▸ **Given text**:
________________________________________

Figure 18.11: Johnson Neyman Plot

  • The y-axis represents the conditional slope of the predictor (\(X\)).

  • The x-axis represents the values of the moderator (\(M\)).

  • The shaded region represents the range where the effect of \(X\) on \(Y\) is statistically significant.

18.7.3.1.3 Three-Way Interactions

In three-way interactions, the effect of \(X\) on \(Y\) depends on two moderators (\(M_1\) and \(M_2\)). This allows for a more nuanced understanding of moderation effects.

Example: 3-Way Interaction Visualization

library(jtools)
# Convert 'cyl' to factor
mtcars$cyl <- factor(mtcars$cyl,
                     labels = c("4 cylinder", "6 cylinder", "8 cylinder"))

# Fit the model
fitc3 <- lm(mpg ~ hp * wt * cyl, data = mtcars)
interact_plot(fitc3,
              pred = hp,
              modx = wt,
              mod2 = cyl) +
    theme_apa(legend.pos = "bottomright")

________________________________________

▸ **Exercise**:
Reproduce the portion of the interaction-plot text that starts at "Figure 18.11: Johnson" and ends at "the moderator (\(M\)).", word for word. The listing after this point is not required.

▸ **Material**:
________________________________________

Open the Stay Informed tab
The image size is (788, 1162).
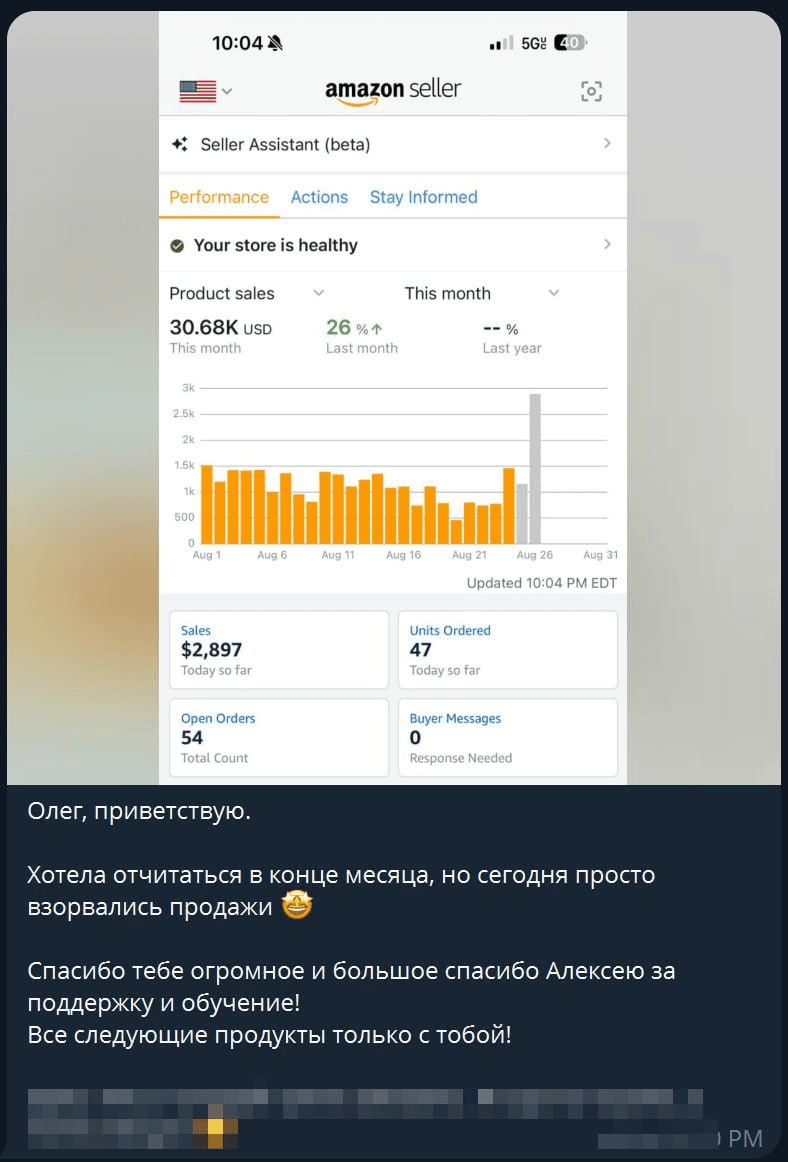(423, 197)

________________________________________

▸ **Complete output**:
Figure 18.11: Johnson Neyman Plot

  • The y-axis represents the conditional slope of the predictor (\(X\)).

  • The x-axis represents the values of the moderator (\(M\)).